**** Extract to read

# flatulent EH deluxe big muff pi



## kat_ (Jan 11, 2007)

I'm trying to fix up a 1978 deluxe big muff pi for a friend and I'm stumped.

It puts out a loud 60 cycle hum/buzz/fart sound. It doesn't matter if it's bypassed or not, it still puts out the same sound. The pedal has two outs. On the Fuzz Output the sound is constant no matter what, but on the Comp out the volume of the sound varies when the comp volume knob is turned.

Everything on the board looks okay - no burned out components or blown caps.

The pedal has a somewhat strange design in that it runs off AC power instead of an adapter. It has a small transformer inside the pedal. I'm wondering if that transformer is toast. Would a problem with the transformer possibly cause this noise? 

My other guess is something isn't grounding. I hope that's it.


----------



## keeperofthegood (Apr 30, 2008)

Needs to be re capped 

The ac power supply filter is done in. I think MHammer can walk a talk though of it better than I or anyone but I think pics will be requested


----------



## theelectic (Mar 11, 2006)

At this point ALL of the electrolytic caps in that thing should probably be replaced - they're 31 years old by now and at best, were designed to last 10 years. That they've lasted this long in a semi-working state is a bonus.

I don't think pictures are necessary - you'll probably find four or more capacitors on the board that are much larger than the others - 100uf or 220uf at 25V or more. They should lead to a rectifier which in turn leads to one side of the transfer. Replace those. In this case, you can replace a smaller value with a larger value (i.e. if you're replacing a 100uf, you can replace it with a 220uf if that's all you have on hand) but ensure the voltage rating of the new cap is the same as the old one or higher.

********
**** Extracted information

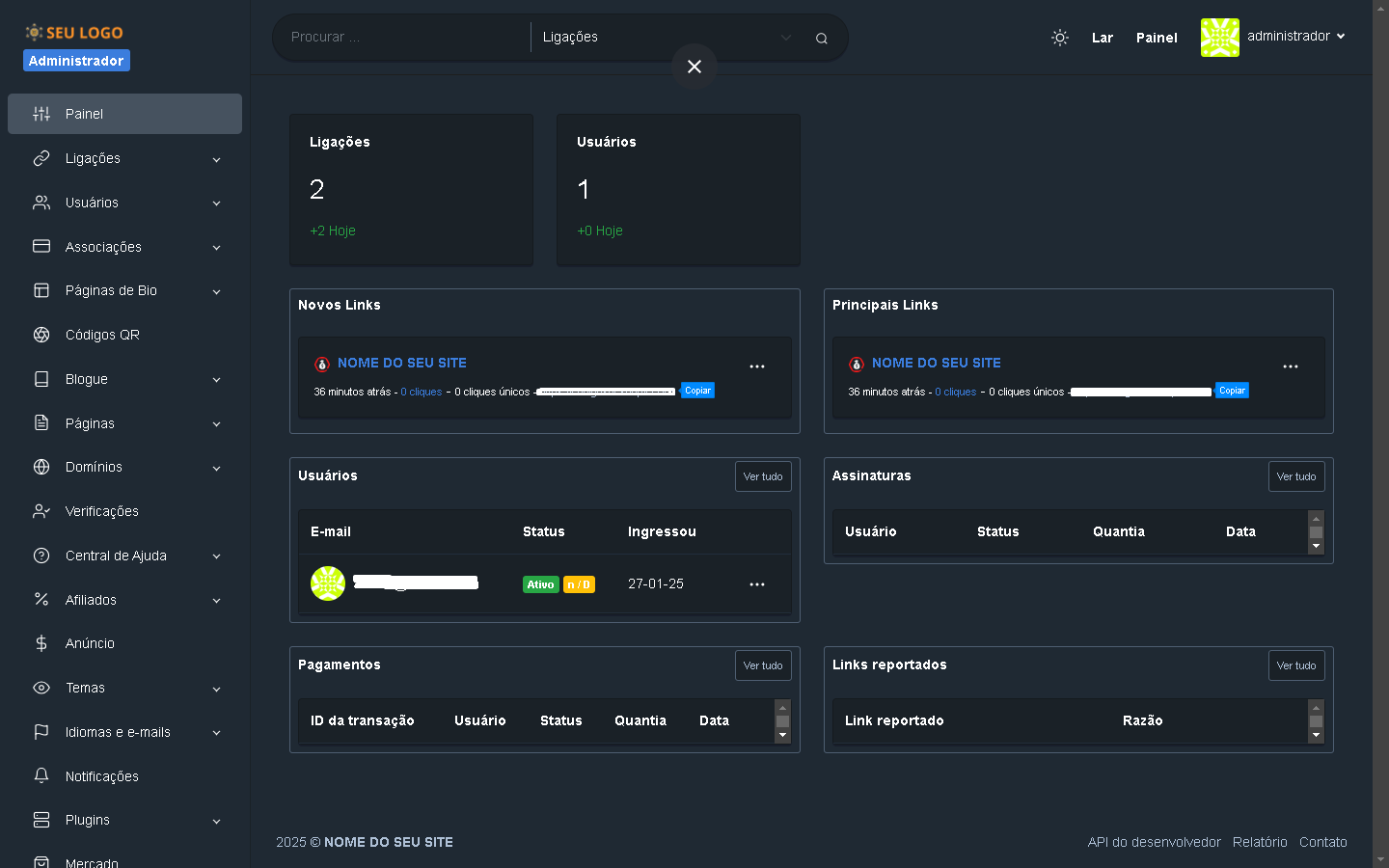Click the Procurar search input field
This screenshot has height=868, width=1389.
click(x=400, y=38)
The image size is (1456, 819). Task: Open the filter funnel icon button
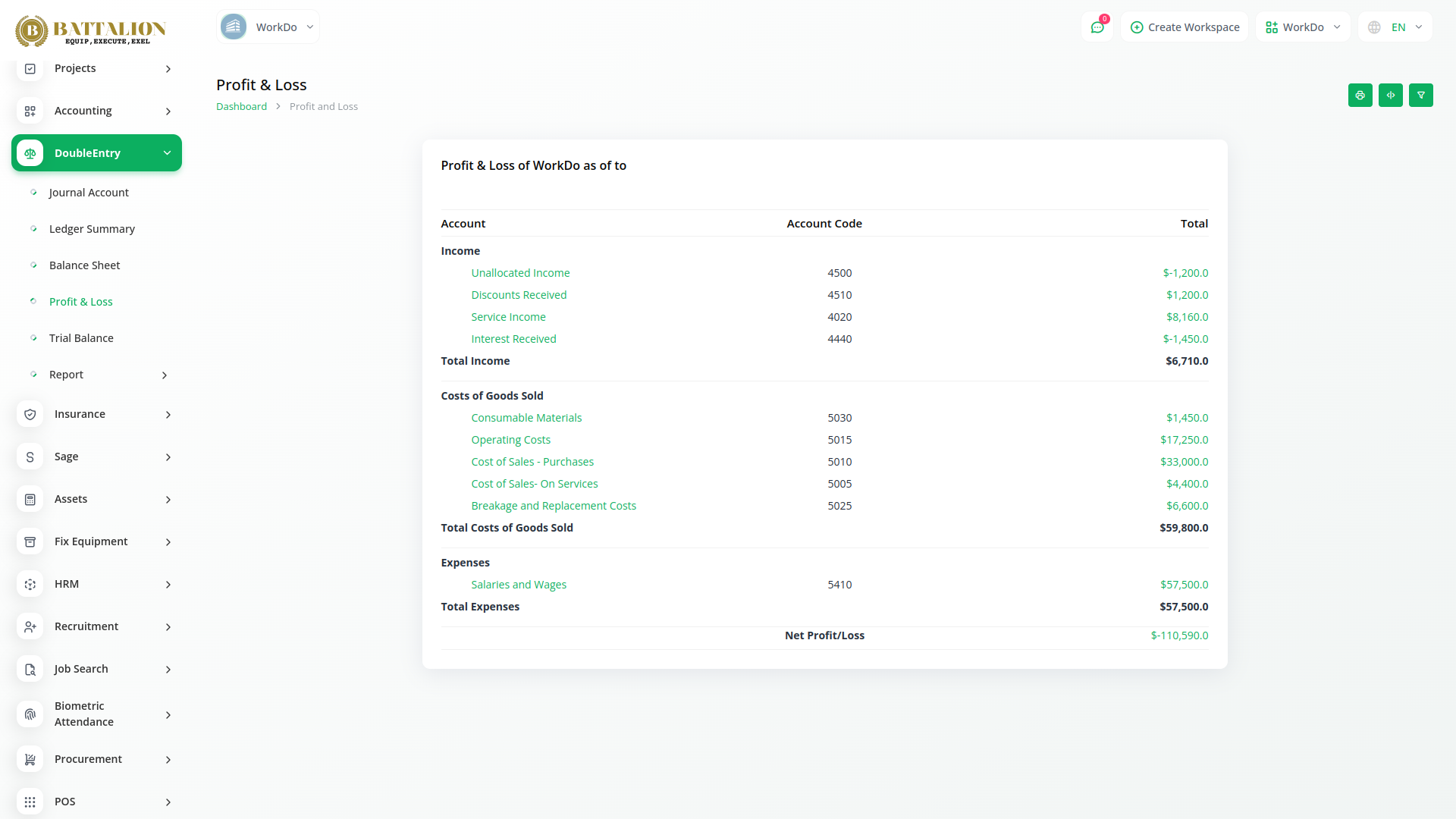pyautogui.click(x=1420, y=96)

********

Stated exercise 1: According to the pedal thread, how long were the electrolytic caps designed to last at best?
Stated exercise 2: Please set down a passage of the pedal thread word for word, beginning at the words "The pedal has a" and stopping after "(Apr 30, 2008)".
Stated exercise 3: Which usernames posted in the pedal thread?

Complete response 1: 10 years.

Complete response 2:
The pedal has a somewhat strange design in that it runs off AC power instead of an adapter. It has a small transformer inside the pedal. I'm wondering if that transformer is toast. Would a problem with the transformer possibly cause this noise? 

My other guess is something isn't grounding. I hope that's it.


----------



## keeperofthegood (Apr 30, 2008)

Complete response 3: kat_, keeperofthegood, theelectic